(Beginning of Given information)

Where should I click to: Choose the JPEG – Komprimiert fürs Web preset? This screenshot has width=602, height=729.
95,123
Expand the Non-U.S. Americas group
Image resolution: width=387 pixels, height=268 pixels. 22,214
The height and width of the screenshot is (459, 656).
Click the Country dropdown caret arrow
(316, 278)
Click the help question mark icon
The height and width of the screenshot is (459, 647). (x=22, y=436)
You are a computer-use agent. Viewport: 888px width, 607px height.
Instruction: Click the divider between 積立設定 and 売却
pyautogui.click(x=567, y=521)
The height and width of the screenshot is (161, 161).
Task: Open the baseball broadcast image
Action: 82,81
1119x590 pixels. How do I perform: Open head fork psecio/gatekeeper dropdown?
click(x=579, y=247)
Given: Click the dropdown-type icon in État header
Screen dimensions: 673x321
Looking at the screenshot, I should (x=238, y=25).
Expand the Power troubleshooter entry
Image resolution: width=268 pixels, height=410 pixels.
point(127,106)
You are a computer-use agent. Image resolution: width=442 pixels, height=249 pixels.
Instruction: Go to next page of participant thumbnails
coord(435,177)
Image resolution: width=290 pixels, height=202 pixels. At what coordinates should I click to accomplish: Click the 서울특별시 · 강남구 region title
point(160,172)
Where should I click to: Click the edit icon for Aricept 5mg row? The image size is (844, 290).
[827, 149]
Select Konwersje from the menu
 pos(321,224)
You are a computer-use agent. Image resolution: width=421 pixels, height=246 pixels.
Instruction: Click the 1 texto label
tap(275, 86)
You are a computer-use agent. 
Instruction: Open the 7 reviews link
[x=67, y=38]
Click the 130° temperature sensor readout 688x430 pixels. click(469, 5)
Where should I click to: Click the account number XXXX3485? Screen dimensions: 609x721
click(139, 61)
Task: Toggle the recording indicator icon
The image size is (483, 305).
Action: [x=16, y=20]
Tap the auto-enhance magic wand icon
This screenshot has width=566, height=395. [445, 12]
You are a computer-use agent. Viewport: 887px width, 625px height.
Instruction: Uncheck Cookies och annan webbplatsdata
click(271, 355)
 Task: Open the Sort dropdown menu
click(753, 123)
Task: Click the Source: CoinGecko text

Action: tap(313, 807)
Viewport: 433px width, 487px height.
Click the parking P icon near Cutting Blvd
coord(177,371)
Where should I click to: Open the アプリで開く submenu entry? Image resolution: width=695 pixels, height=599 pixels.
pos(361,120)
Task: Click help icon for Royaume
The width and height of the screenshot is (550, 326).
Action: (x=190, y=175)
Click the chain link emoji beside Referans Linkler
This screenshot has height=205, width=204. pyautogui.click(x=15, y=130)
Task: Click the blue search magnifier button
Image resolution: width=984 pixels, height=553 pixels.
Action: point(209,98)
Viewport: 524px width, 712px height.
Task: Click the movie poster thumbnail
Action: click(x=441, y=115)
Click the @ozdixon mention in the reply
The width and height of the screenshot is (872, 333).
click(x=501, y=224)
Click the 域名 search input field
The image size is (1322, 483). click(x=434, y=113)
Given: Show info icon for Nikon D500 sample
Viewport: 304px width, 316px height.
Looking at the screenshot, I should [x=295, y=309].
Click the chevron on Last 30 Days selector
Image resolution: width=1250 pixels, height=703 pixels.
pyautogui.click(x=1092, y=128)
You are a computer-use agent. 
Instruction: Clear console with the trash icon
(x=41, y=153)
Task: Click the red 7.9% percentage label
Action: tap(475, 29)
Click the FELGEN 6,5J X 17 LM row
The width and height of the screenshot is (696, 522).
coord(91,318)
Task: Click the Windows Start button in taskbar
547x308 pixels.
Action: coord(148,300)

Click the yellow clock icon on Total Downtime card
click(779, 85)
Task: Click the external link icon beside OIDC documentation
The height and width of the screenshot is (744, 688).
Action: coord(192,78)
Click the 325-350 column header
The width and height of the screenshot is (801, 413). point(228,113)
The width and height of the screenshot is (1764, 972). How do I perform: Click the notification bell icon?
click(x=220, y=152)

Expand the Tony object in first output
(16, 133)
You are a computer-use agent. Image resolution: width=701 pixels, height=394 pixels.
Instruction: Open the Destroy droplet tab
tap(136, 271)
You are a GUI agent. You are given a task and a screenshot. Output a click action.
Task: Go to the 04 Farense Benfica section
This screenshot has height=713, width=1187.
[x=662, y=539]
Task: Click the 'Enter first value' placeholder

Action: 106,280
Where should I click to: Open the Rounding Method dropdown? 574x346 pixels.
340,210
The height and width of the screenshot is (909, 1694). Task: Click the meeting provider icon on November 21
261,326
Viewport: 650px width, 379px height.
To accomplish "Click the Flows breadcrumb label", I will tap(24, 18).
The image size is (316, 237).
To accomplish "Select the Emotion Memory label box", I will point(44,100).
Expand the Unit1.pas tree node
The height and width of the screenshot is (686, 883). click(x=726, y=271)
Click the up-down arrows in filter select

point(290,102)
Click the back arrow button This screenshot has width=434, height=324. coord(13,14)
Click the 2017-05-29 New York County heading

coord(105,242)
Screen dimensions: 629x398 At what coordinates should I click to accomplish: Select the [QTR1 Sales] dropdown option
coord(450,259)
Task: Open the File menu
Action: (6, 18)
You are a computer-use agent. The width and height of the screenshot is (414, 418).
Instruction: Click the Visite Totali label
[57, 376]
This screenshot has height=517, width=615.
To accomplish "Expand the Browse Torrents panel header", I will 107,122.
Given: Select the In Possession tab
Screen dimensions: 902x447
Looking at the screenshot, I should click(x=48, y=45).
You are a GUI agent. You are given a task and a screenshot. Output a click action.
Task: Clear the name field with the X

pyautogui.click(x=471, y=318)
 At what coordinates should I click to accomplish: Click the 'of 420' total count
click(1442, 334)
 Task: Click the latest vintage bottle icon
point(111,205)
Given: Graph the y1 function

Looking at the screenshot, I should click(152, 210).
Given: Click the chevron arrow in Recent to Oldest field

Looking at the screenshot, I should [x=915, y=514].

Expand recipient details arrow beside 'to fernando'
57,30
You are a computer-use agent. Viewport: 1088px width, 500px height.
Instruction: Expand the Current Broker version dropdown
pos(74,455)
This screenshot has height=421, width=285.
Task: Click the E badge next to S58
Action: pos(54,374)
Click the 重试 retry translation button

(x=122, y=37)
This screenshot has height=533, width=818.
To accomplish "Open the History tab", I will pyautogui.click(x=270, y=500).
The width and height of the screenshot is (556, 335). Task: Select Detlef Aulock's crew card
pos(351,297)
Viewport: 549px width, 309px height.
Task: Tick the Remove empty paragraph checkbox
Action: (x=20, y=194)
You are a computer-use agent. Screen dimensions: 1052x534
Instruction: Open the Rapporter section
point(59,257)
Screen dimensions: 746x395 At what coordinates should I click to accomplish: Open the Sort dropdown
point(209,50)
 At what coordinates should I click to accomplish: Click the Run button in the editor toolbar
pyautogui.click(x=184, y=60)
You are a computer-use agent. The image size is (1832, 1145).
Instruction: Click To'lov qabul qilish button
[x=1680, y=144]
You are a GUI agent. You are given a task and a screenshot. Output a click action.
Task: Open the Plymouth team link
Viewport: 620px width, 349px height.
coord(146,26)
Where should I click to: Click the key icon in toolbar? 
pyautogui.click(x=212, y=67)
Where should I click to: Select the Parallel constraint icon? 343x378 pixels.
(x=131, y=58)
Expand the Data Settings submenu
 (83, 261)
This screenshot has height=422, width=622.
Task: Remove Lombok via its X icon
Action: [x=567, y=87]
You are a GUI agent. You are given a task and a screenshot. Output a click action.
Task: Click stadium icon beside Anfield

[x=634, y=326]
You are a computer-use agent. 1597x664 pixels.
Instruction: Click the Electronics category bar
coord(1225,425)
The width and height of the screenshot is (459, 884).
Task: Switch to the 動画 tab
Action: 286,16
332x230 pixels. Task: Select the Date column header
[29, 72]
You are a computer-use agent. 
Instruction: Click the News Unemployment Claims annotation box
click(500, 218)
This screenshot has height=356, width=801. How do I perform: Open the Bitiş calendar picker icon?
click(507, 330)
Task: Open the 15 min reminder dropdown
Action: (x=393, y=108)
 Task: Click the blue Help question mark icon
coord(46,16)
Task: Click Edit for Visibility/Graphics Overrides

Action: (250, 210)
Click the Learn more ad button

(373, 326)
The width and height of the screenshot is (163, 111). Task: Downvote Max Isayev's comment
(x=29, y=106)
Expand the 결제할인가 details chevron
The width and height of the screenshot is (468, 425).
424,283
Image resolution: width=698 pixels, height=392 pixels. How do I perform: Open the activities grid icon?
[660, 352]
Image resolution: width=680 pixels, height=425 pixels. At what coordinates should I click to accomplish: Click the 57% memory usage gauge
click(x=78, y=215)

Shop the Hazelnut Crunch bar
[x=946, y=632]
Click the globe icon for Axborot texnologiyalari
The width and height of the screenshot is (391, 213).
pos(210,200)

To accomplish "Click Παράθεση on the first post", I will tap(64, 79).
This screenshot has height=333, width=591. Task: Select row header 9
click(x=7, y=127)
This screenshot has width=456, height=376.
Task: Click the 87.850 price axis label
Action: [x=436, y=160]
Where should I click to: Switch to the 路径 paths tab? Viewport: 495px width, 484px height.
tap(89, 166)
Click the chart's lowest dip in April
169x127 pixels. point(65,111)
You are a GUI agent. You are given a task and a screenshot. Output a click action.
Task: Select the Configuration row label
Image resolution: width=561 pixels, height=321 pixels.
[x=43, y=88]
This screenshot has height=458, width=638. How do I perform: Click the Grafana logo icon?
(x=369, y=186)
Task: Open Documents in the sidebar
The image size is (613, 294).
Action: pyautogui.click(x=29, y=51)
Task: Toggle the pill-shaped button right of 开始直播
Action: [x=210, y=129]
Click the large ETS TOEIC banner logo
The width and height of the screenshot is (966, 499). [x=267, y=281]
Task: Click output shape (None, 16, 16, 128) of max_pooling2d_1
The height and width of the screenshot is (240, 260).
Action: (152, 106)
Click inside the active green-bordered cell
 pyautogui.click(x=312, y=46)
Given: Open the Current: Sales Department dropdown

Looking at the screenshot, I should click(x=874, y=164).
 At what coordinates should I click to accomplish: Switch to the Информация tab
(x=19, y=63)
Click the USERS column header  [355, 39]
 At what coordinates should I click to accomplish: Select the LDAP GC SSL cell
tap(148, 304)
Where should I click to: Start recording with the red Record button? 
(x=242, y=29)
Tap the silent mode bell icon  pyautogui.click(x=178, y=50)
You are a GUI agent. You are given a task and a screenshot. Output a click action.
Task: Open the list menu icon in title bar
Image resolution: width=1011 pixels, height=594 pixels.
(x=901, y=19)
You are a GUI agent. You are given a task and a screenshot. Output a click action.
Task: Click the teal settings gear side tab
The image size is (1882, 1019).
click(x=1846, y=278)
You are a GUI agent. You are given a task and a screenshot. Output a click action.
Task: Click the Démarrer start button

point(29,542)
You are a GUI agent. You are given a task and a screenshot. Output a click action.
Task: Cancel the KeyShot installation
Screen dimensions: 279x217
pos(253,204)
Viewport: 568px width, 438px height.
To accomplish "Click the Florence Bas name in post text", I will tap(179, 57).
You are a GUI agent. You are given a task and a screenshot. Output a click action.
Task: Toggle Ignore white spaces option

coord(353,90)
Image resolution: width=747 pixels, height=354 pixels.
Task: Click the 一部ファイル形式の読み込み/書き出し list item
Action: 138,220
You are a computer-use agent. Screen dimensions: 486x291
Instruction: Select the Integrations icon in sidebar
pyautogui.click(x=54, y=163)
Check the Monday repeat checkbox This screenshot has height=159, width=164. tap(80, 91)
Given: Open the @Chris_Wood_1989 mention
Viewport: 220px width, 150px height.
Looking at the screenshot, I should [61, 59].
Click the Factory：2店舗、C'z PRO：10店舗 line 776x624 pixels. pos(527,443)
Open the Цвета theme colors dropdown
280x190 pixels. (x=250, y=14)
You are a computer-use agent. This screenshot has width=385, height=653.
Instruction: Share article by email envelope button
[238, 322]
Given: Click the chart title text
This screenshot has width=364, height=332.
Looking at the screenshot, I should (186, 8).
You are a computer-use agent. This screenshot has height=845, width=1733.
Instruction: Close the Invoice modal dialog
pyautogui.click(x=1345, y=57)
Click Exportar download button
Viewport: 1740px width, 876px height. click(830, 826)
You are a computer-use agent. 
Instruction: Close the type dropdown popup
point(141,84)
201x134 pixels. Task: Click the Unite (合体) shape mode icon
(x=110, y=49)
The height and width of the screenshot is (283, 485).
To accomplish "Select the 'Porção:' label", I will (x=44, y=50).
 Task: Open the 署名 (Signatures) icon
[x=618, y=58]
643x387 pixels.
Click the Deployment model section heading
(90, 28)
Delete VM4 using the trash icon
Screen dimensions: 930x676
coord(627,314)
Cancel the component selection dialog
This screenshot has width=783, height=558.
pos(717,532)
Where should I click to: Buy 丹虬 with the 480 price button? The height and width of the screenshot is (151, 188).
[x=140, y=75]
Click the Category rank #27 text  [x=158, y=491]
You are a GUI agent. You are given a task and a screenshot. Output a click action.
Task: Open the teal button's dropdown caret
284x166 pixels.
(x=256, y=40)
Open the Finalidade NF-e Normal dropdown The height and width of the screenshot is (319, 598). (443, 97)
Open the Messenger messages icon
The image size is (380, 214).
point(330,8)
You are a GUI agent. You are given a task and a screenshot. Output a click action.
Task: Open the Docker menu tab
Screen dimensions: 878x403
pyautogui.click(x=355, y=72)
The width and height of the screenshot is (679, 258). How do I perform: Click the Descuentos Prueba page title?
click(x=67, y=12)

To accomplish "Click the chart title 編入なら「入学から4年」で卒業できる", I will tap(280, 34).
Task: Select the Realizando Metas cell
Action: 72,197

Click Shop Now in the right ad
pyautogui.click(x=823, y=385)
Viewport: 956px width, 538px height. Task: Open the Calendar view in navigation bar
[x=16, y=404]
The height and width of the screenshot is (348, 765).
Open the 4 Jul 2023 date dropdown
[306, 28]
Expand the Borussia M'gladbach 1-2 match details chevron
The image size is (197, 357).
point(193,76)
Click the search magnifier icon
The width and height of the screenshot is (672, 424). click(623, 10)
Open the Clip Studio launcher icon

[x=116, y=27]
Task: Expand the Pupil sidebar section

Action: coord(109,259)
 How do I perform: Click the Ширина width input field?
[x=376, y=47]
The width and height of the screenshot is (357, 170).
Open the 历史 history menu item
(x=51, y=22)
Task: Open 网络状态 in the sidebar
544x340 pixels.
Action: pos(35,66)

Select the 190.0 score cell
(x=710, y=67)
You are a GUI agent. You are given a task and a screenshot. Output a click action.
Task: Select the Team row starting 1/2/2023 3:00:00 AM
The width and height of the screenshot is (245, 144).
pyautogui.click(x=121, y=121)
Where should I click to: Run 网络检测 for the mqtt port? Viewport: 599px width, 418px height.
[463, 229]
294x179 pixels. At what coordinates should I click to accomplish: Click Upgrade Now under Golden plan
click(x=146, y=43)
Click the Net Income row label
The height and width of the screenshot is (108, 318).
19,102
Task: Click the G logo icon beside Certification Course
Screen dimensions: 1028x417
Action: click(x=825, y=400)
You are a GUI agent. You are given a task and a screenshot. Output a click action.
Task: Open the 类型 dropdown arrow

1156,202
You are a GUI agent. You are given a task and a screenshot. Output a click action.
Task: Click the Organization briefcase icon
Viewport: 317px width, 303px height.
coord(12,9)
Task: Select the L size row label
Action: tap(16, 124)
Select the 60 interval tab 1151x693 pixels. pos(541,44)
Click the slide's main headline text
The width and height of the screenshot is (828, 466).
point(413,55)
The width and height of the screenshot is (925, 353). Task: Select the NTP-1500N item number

(End of Given information)

Your objective
Every line from the start of the listing through the line with "The height and width of the screenshot is (459, 656)." should be reproduced exactly, and no other line.

Written reply
Where should I click to: Choose the JPEG – Komprimiert fürs Web preset? This screenshot has width=602, height=729.
95,123
Expand the Non-U.S. Americas group
Image resolution: width=387 pixels, height=268 pixels. 22,214
The height and width of the screenshot is (459, 656).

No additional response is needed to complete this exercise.